Why I think the most crucial thing that the government/GLA can do for Tech City is to fix the broadband. / Jul 11th 2012

tl;dr The best thing I think that could be done for accelerating smaller startups in Tech City could well be to persuade providers to provide Fibre to the Cabinet and/or Fibre optic broadband.

Today Mike Butcher gets to talk to the GLA about the importance of broadband to the tech startup industry in London and I just wanted to add a few of my comments. 

We’ve all heard the horror stories in the past about how long it takes to get a line installed, how slow the broadband is. Some of us even have the war wounds to prove it and have had to go to some quite ridiculous lengths to get almost acceptable broadband at an almost acceptable price. 

I’m not alone in thinking that broadband is incredibly important for startups. Fred Wilson talked about Talent and Bandwidth being the two things you needed in New York in 2011.

There is a product which could fix many things quite simply. That product is Fibre to the Cabinet (FTTC) or Infinity as BT call it. It’s a patch onto the existing copper network. For the majority of the distance the signal has to travel it does so over fibre optic. It comes into the home/business on the conventional existing copper wire with conventional but slightly upgraded socket. It has some of the distance from cabinet issues which are analagous to distance to the exchange for conventional ADSL and ADSL2 but the quality is more than good enough for early stage startups, and those in my opinions are the ones we really need to help. When you’re out of angel/early stage you can afford a leased line, before then it’s impossible/very risky.

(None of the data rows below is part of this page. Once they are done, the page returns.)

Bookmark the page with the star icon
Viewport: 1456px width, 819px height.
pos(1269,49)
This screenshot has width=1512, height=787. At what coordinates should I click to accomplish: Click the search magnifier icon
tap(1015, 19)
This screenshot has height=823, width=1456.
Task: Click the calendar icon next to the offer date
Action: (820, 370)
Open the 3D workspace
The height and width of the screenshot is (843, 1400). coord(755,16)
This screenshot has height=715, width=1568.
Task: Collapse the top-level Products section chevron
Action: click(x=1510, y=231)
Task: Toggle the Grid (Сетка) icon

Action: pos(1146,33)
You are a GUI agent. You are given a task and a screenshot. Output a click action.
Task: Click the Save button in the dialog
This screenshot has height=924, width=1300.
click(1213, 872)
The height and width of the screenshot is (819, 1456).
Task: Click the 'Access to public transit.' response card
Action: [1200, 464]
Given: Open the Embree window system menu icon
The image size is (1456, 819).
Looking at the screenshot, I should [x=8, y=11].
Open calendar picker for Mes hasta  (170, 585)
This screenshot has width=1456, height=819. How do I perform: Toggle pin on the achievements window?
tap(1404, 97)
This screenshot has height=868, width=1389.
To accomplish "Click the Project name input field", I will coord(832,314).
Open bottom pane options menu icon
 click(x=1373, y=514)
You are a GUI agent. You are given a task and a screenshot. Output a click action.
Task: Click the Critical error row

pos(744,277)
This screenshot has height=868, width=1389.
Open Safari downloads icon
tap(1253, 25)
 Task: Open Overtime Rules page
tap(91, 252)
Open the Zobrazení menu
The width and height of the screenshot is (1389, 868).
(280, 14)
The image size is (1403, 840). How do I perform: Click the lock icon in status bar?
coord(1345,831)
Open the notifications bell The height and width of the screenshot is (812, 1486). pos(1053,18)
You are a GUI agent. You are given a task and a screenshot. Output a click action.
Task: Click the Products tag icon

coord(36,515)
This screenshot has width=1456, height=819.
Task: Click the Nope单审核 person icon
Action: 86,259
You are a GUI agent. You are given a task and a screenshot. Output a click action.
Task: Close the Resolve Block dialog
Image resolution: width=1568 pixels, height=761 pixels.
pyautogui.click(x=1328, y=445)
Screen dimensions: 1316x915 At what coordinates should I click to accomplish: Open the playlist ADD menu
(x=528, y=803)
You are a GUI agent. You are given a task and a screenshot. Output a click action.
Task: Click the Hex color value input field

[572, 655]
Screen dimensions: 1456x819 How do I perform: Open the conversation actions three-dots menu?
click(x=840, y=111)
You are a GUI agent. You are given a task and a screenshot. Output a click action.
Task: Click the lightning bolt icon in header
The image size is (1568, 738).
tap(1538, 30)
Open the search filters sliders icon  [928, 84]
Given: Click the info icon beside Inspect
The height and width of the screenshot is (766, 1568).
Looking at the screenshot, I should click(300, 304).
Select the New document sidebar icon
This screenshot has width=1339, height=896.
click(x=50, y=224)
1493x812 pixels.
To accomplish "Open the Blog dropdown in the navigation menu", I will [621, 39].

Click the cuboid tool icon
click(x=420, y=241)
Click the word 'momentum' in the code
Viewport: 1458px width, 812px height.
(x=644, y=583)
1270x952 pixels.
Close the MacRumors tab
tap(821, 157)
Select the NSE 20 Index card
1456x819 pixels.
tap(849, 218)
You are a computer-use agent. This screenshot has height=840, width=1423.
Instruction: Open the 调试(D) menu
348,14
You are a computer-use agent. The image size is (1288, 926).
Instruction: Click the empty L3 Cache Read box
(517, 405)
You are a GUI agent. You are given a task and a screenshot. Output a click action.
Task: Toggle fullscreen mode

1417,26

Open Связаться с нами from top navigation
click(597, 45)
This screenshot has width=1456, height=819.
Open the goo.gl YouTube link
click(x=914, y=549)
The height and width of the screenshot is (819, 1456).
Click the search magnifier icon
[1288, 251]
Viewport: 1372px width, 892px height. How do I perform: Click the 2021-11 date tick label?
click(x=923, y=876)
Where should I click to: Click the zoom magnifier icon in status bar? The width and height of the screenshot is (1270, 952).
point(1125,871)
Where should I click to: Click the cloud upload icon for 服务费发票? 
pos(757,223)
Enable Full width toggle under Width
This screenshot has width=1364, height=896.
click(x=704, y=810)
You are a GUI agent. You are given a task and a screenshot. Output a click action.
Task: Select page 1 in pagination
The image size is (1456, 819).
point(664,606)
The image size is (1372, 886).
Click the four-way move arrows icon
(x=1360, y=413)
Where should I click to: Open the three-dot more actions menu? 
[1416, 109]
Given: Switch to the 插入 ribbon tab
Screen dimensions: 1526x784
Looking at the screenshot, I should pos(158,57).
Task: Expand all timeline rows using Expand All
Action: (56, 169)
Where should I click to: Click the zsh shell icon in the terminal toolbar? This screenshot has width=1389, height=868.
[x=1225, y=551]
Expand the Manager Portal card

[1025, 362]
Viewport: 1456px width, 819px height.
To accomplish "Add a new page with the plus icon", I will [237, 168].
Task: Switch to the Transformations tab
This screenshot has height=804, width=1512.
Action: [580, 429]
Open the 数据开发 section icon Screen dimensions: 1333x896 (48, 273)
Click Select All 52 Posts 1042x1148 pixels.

It is available domestically in many residential areas in London and is available in places such as Oxford. I know this from experience as our office runs very well on FTTC. Using commodity speed testing tools such as Speedtest.net we regularly get ping times of 15ms, about 36Mbps down and about 1.6Mbps up. We’re about 100 yards from the cabinet we’re connected to. We had to wait about a month for it, we’re on a 12 month contract and it costs about £36 pounds per month. The theoretical maximum is 38Mbps. There is an improved version which is being rolled out in some places which gives 76Mbps.

We’ve found it’s fine. On days when we’ve had four people in our little office working on a soon to be released product it’s coped just fine. No one has complained, nothing has slowed down and Spotify has carried on playing. I’m guestimating you could probably support a team of 10-20 on it comfortably.

One of the biggest fallacies that floats around about business needs of startups and broadband is that of symmetry. That you need or want as much bandwidth upstream as you have coming down. I have no idea why in the majority of tech startups this would be the case, especially as more and more startups move more and more of their infrastructure to the cloud. I can see that media businesses would need symmetry, but most startups aren’t media businesses. 

With source control there are significantly more downloads than uploads when you have a team size of greater than one. When you deploy you tend to only do it to one place only and even in continuous deployment situations you aren’t constantly deploying, especially with deploy tools such as those on AppEngine which only push the changed files. We’ve noticed no problems in this so far on FTTC. 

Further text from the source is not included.